Press Releases
TWO COVINGTON RESIDENTS SENTENCED TO FEDERAL PRISON
November 29, 2007
FOR IMMEDIATE RELEASE
JERMAINE BRUMFIELD, age 36, and ALPHA GALLOWAY, age 68, both of Covington, Louisiana, were sentenced yesterday by U. S. District Judge Carl Barbier to federal imprisonment terms for failing to report their knowledge of a murder-for-hire scheme, announced U. S. Attorney Jim Letten.
BRUMFIELD was sentenced to thirty-six (36) months imprisonment and a term of five (5) years of supervised release; and GALLOWAY was sentenced to twenty-seven (27) months imprisonment and one (1) year term of supervised released. During the supervised release terms, the defendants will be under federal supervision and each risks an additional term of imprisonment should he or she violate any terms of supervised release.
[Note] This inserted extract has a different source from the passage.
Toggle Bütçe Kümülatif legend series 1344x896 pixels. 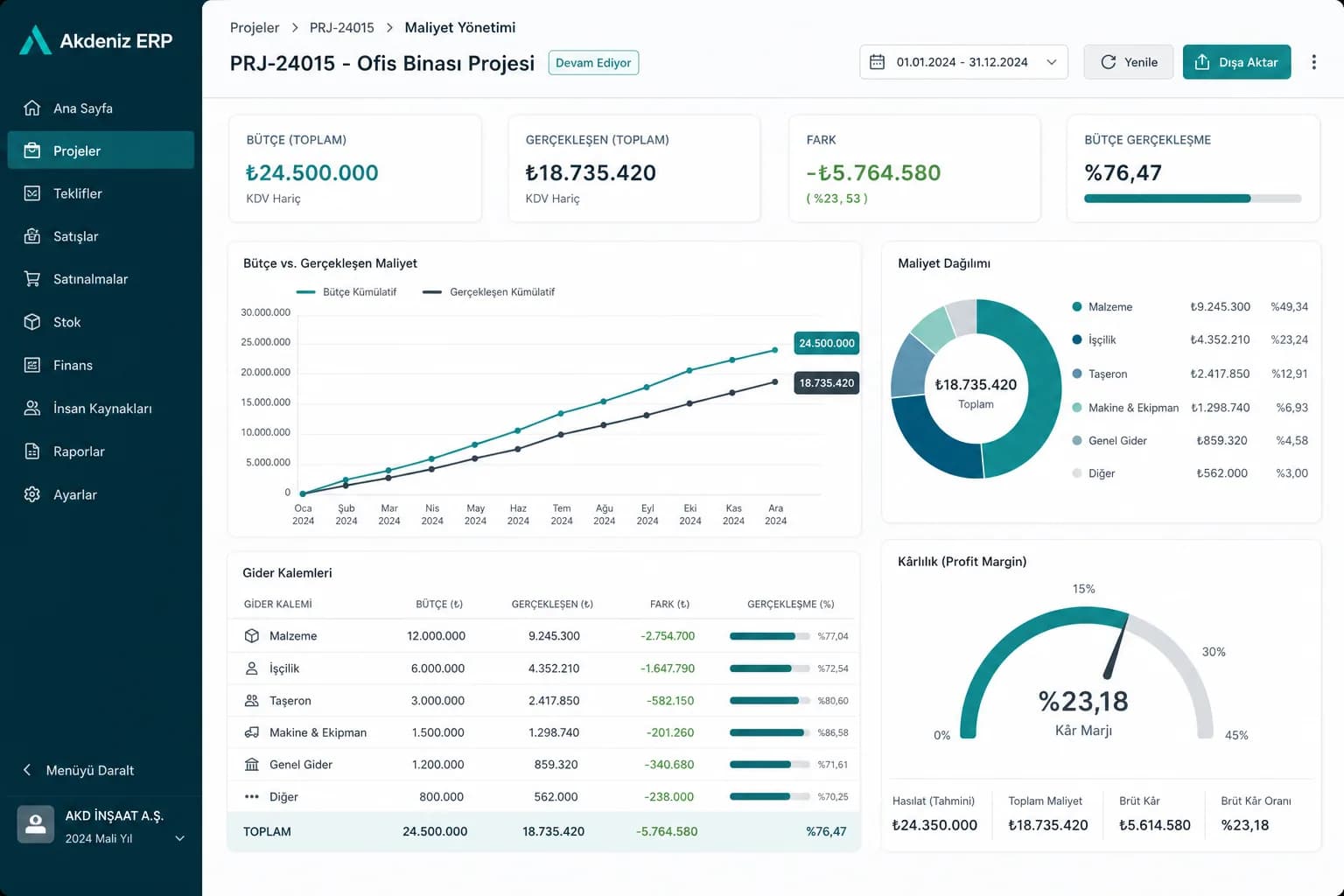[x=346, y=292]
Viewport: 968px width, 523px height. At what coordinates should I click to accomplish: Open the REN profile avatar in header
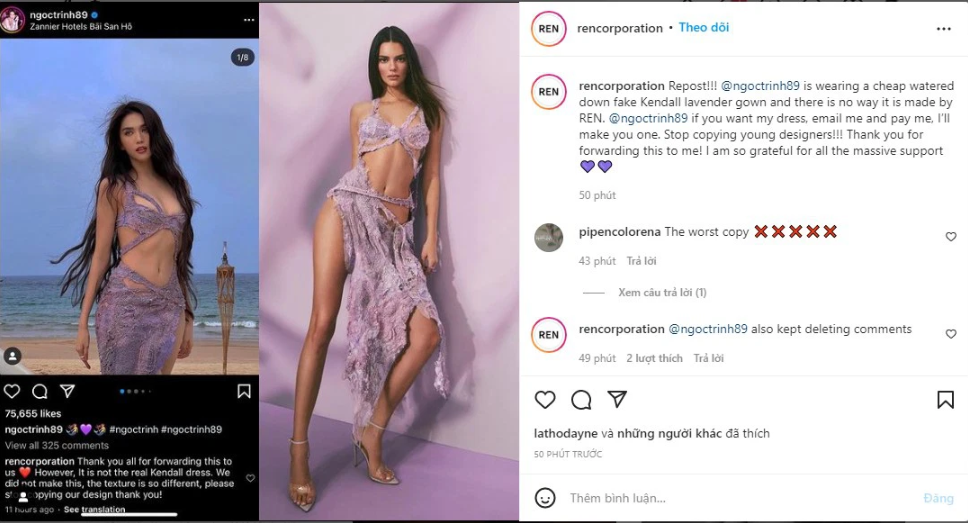coord(548,28)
Both defendants pled guilty in August, 2007 to having knowledge of a felony offense, specifically the use of interstate facilities in the commission of murder-for-hire prior to July, 2006 and failing to report same.
BRUMFIELD was sentenced by Judge Barbier to an additional term of imprisonment of one hundred twenty-one (121) months for a separate scheme to possess with the intent to distribute five kilograms or more of cocaine hydrochloride.
After sentencing, GALLOWAY and BRUMFIELD were remanded to the custody of the United States Marshal’s Service to immediately begin their terms of imprisonment.
According to the court record, BRUMFIELD and GALLOWAY were arrested on October 22, 2006, by Special Agents of the Federal Bureau of Investigation, following an investigation into a murder-for-hire scheme concocted by Michael “Mickey” Abdella. Michael Abdella died shortly after being placed in federal custody. During the investigation, agents became aware that BRUMFIELD and another defendant Carl Dwight Roscoe, 41, a resident of Slidell, Louisiana, were also involved in attempting to secure cocaine hydrochloride for resale. Roscoe is scheduled to be sentenced for his role in the drug scheme on January 23, 2008.
This investigation was conducted by Special Agents of the Federal Bureau of Investigation and the Assistant U. S. Attorneys who worked hard to achieve this conviction. The prosecution was handled by Assistant United States Attorney Tony Gordon Sanders.